22.3.09

um paradoxo por explicar

Durante o seu pontificado, João Paulo II fez questão de definir a posição oficial da Igreja Católica sobre o uso do preservativo. Insistentemente, sublinhou que o seu uso era pecado para os crentes, apressando-se a condenar os apelos e as campanhas de divulgação dos não crentes e os esforços de organizações e associações humanitárias, bem como dos Estados, que apontassem o preservativo como meio de controle das doenças sexualmente transmissíveis. Bento XVI, por seu turno, adoptou a mesma orientação do seu antecessor, o que fez questão de sublinhar esta semana.

Em visita aos Camarões, o Papa afirmou que «A SIDA não se resolve com preservativos que, ao contrário, aumentam os problemas». A afirmação não mereceria total descrédito caso se tivesse ficado pela primeira parte. Sem mais, todos estaríamos de acordo que a SIDA só se resolverá com a cura e que, nessa medida, o preservativo não resolve o problema. Contudo, considerando o desenvolvimento das declarações, parece claro que o Papa Bento XVI pretendeu acentuar não a incapacidade plena do preservativo para acabar com o flagelo da SIDA, mas antes os pretensos malefícios do seu uso. Em suma, procurou estabelecer uma ligação entre o uso do preservativo e a propagação da doença.

Tal como João Paulo II, também Bento XVI e os que alinham no mesmo racioncínio sobre a matéria acreditam que o preservativo equivale a um passaporte para o sexo irresponsável. Esquecem, porém, que há uma diferença abissal entre "irresponsável" e "inconsequente". Como parece óbvio, o preservativo não incentiva ninguém à prática do sexo, muito menos à prática de mais sexo ou de sexo com um maior número de parceiros. Com efeito, o preservativo destina-se unicamente a impedir que da prática da relação sexual advenham consequências gravosas (como são exemplo uma gravidez indesejada porque não planeada ou a transmissão de uma doença sexualmente transmissível, seja ela incurável ou não).

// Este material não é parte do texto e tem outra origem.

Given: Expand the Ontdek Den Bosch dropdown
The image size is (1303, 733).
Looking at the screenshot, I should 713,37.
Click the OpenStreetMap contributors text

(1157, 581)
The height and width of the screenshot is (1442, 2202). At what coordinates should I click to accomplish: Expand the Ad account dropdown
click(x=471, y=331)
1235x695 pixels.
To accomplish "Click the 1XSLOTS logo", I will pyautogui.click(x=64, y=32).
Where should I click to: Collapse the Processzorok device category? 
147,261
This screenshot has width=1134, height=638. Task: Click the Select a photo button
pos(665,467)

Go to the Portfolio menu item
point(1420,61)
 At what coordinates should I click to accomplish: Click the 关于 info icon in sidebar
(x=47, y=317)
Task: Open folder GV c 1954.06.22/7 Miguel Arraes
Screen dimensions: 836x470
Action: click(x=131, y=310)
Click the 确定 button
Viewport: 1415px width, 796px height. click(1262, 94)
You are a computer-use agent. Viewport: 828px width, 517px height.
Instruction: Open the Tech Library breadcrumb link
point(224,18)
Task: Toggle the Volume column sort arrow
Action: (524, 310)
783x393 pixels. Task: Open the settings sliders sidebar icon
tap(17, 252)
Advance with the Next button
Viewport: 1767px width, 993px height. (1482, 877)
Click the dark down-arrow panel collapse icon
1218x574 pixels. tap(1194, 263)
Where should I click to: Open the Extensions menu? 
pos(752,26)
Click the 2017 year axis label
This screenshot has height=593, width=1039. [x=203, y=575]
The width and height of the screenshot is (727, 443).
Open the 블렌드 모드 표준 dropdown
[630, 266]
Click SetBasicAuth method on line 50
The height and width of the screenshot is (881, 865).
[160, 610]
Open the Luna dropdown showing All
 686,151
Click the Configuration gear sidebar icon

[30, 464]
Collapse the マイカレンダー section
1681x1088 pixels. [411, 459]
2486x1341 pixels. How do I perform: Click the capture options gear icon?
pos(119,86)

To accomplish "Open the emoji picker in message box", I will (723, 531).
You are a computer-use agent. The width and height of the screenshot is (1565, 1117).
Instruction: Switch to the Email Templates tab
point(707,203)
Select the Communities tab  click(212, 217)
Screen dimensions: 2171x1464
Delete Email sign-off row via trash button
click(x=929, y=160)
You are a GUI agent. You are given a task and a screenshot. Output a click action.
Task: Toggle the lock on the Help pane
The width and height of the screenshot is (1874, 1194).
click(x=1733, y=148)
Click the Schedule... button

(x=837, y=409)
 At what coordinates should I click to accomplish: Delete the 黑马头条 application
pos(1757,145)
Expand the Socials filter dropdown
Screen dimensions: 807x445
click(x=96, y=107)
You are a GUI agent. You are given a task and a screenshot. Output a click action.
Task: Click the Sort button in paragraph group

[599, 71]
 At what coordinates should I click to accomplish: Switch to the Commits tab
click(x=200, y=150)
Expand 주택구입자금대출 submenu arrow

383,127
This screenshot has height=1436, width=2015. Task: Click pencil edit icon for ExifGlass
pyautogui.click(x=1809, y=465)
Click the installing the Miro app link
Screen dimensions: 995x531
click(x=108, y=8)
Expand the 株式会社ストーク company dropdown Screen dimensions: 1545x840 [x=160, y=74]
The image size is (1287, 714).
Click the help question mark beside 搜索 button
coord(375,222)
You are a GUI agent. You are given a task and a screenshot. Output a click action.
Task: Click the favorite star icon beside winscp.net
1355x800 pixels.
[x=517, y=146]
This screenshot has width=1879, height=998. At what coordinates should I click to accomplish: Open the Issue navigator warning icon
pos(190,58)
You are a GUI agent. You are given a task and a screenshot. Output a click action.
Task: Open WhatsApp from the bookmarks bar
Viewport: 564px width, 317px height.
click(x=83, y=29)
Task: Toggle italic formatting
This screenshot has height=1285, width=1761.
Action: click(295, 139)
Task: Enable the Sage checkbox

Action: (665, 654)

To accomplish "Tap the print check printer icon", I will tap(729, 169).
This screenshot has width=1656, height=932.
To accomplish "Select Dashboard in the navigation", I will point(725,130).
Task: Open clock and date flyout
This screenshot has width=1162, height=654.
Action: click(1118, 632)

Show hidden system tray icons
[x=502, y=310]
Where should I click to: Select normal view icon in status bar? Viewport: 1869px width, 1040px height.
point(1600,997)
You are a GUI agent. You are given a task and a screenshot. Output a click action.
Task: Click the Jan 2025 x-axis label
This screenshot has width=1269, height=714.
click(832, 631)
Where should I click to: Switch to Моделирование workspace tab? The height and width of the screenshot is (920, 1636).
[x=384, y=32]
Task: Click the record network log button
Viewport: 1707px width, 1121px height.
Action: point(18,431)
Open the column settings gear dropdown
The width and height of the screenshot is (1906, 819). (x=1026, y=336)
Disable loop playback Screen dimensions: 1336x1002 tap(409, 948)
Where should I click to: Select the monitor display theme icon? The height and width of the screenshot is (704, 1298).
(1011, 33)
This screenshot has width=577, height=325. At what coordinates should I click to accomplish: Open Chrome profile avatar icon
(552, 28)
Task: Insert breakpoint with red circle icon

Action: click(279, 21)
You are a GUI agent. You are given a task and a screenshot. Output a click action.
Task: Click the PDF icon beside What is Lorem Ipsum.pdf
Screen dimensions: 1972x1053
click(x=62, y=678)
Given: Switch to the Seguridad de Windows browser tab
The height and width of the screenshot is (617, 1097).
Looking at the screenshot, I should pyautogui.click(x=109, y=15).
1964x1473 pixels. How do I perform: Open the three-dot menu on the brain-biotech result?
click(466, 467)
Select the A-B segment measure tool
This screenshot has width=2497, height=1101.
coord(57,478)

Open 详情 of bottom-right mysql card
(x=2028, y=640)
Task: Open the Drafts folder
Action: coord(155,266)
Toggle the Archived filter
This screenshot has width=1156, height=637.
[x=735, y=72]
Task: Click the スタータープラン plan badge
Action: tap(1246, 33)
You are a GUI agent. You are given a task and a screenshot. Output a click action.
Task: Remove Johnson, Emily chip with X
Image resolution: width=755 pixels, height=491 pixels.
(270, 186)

A SIDA tem flagelado o continente africano como nenhuma outra parte do mundo. A percentagem de infectados reflecte números que deixaram há muito de ser preocupantes para passarem a ser assustadores. A dimensão do problema ultrapassa a questão da morte dos doentes, para ganhar contornos muito mais sérios e que ninguém pode ignorar. Em decorrência do alarmante número de mortos pela SIDA, a malha social africana alterou-se profundamente. São inúmeras as crianças órfãs de ambos os progenitores e muitas as que não têm qualquer família. A sociedade civil desestrutura-se em ritmo acelerado. Em consequência, a economia ressente-se, porque a população activa é também a mais afectada. O continente afunda-se em dívidas externas, hipotecando o presente e o futuro. Os efeitos das mortes provocadas pela doença atravessarão gerações.

O uso do preservativo não pode senão ser encarado como uma medida auxiliar da intervenção médica para conter o avanço galopante da SIDA. É, em última análise, um meio de defesa da vida (dos que praticam o sexo protegido e de todos os que deles dependem). Isto, por si só, deveria ser suficiente para o tornar impermeável a qualquer juízo moral. Condenar ou proibir o preservativo, por oposição, é fazer a apologia da propagação da doença e da morte. Ao fazê-lo, a Igreja cai num paradoxo que nenhum Papa foi ainda capaz de explicar: de que modo se compagina esta posição com a manutenção de uma Igreja que se diz (e é, continuamos a crer) verdadeiramente comprometida com a dignidade humana. Para muitos, entre os quais me incluo, continua a ser simplesmente incompreensível.

O Papa Bento XVI está longe de ser uma figura de consenso. Desde que começou a ser antecipada a sua escolha para o cargo de Pontífice Máximo da Igreja Católica que a sociedade civil espera que os seus escritos, discursos e declarações estejam recheados de pormenores nunca isentos de polémica. Em relação ao tema SIDA já vai sendo tempo de o Vaticano surpreender.